In early 2004, she saw a job posting for a recreation position on Prince of Wales Island, with the Forest Service in Alaska, and decided to pursue that opportunity. Upon stepping off the ferry, Katie fell in love with Southeast Alaska and the Tongass National Forest. Her first summer on POW was perhaps the best summer of her life, where she combined her love of working with young people and her love of outdoor work as a Youth Conservation Corps crew leader. Katie worked her way up the ladder, holding several different positions at the Forest Service. She then earned a master’s degree in Recreation and Park Management from Frostburg State University in MD in 2015.
In 2017, Katie left the Forest Service to start her own Outfitter-Guide company, Prince of Wales Excursion Outfitter. However, she was still eager to achieve more in terms of protecting and working for the Tongass, as she had seen large tracts of old-growth forests continue to be logged while living on Prince of Wales Island, and had seen the consequences first-hand.
Katie is thrilled to become part of the SEACC family and plans to put her knowledge, skills, and expertise to good use as we move forward into a new era of forest management in Southeast Alaska.
Raylynn Lawless, Office Manager
Though she was born down south in Oregon, Raylynn fell in love with Juneau and the Tongass National Forest when she would visit family for the summer and winter holidays. When she was 15 she decided to relocate from the high deserts of Oregon to the lush temperate rainforest of Southeast Alaska, where the love of nature and adventure runs deep.
Raylynn graduated from Juneau Douglas High School in 2008 and immediately began traveling between Oregon, Sweden, and New Zealand until she returned to Alaska and began pursuing her passion for gardening.
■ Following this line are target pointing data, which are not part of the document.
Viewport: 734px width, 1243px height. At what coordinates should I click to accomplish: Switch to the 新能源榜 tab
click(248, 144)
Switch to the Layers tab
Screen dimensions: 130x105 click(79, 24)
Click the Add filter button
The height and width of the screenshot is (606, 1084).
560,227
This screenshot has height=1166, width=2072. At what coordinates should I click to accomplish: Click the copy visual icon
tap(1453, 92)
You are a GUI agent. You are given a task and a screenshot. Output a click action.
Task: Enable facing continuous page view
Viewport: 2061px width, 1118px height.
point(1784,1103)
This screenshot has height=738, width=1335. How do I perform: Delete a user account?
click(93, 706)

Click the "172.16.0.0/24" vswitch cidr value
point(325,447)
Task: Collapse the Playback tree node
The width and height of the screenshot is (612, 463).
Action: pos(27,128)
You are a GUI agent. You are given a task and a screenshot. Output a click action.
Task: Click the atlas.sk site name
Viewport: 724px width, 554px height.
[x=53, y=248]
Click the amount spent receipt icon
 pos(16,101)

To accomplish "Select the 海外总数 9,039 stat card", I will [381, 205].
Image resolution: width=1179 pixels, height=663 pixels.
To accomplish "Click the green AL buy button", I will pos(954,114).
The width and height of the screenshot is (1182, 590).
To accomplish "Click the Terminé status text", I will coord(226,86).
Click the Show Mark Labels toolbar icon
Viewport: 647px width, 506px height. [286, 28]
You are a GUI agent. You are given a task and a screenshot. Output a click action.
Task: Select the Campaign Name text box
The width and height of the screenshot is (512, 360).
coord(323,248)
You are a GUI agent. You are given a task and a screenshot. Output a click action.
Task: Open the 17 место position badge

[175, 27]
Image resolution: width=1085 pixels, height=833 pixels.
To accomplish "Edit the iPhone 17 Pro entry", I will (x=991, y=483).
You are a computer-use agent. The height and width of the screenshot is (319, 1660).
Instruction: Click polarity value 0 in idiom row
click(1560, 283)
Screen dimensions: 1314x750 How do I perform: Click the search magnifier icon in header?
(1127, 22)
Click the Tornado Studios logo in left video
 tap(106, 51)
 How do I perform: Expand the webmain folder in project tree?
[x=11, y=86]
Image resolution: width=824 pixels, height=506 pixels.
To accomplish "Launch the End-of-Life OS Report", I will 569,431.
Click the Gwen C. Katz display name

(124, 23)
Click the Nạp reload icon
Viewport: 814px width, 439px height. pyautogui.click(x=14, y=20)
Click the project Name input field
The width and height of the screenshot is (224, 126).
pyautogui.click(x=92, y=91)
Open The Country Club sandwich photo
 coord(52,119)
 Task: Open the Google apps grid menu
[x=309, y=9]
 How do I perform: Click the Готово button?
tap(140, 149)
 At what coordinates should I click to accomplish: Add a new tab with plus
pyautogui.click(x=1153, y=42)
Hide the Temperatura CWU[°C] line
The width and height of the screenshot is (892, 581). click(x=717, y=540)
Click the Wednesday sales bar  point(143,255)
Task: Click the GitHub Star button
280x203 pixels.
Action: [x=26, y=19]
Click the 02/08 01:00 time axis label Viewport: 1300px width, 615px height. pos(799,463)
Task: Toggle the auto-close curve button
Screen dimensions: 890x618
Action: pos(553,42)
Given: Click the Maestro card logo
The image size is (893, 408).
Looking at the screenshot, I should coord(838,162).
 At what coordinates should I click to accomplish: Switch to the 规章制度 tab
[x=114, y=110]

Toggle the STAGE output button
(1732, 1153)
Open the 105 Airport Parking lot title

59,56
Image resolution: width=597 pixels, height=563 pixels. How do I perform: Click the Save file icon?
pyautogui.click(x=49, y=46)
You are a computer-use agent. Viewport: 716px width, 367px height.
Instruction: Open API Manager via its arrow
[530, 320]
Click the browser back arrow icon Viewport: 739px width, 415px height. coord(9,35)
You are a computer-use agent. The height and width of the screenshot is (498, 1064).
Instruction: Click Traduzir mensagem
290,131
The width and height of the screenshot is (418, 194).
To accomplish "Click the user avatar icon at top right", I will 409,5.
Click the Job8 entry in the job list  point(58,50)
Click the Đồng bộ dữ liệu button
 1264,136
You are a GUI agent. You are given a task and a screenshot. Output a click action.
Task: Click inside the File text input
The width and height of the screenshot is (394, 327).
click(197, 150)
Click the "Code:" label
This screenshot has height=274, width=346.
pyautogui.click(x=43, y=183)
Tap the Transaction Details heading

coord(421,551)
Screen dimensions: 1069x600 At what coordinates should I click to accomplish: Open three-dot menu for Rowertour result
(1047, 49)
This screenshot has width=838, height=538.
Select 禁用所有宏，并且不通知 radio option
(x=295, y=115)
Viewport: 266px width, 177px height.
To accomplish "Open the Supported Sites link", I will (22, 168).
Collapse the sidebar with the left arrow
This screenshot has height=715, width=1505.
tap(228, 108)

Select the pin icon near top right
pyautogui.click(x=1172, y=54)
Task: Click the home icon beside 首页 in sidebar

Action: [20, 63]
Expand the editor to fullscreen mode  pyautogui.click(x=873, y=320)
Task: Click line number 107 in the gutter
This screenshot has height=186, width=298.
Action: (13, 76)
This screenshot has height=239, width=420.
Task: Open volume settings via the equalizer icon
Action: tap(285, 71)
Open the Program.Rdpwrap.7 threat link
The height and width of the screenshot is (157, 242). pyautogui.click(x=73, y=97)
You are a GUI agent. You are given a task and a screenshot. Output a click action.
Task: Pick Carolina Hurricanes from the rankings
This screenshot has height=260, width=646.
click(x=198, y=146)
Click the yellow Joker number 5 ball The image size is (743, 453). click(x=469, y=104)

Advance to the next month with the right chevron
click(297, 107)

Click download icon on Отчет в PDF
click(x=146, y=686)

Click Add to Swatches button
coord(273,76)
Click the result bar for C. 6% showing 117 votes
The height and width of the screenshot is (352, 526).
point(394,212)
In addition to managing an office full of SEACC team members, Raylynn is currently attending the Chestnut School of Herbal Medicine to become an herbalist and Medicinal Herb Farmer. She is also a novice beekeeper, who has been keeping healthy happy bees in our temperate climate.
When Raylynn is not playing in the garden, harvesting medicinal herbs, or loving on her bees, she can be found fishing, camping, and adventuring with her two amazing dogs and wonderful husband.